AIM: Locate every row below that contains the string "Giver", and copy each such row in full.

DATA PROVIDED:
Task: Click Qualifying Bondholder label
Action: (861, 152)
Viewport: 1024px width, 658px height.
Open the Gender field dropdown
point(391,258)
--
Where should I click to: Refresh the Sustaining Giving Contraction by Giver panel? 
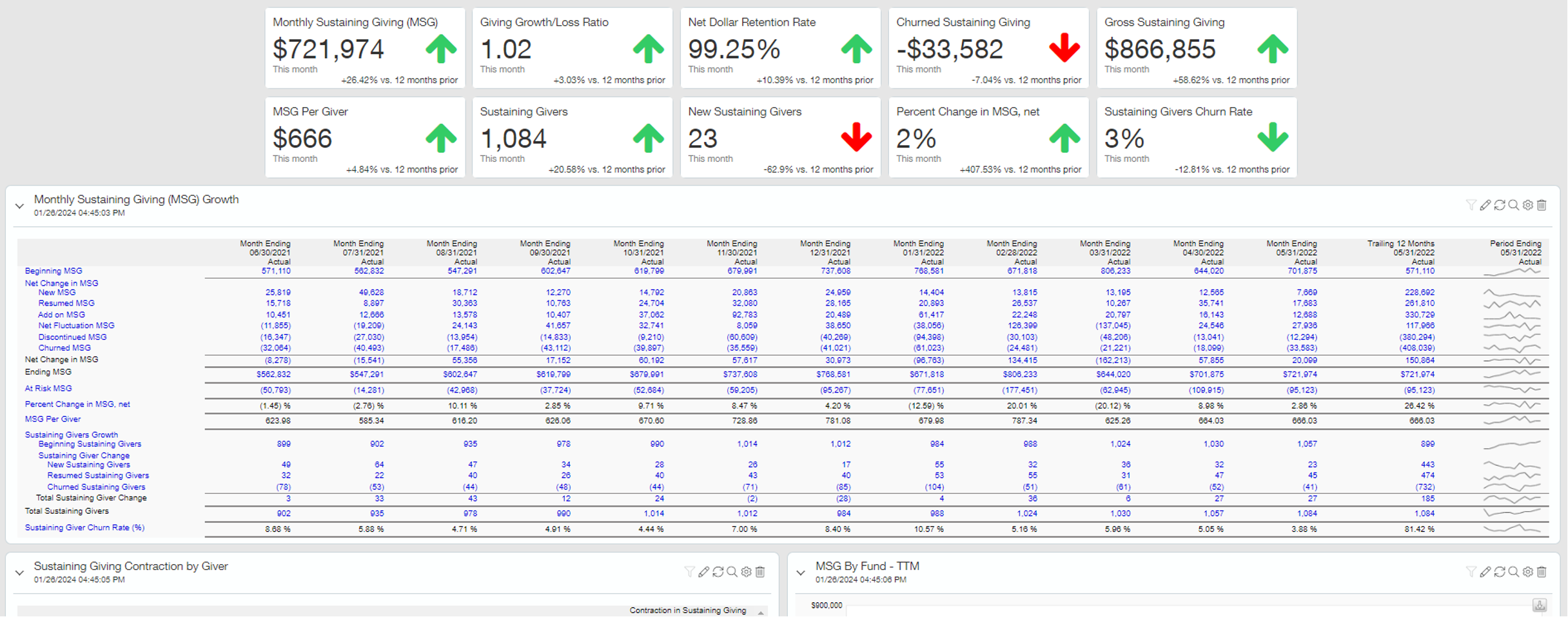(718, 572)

FINAL RESULT:
Where should I click to: Refresh the Sustaining Giving Contraction by Giver panel? 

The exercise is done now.